■ Direction
Could you reproduce every line of the records below, requests included, adding 102 to each coordinate value in the answers?
=-=-=-=-=
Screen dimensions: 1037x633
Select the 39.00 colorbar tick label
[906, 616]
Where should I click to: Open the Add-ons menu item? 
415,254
=-=-=-=-=
■ Final result
Screen dimensions: 1037x633
Select the 39.00 colorbar tick label
[1008, 718]
Where should I click to: Open the Add-ons menu item? 
517,356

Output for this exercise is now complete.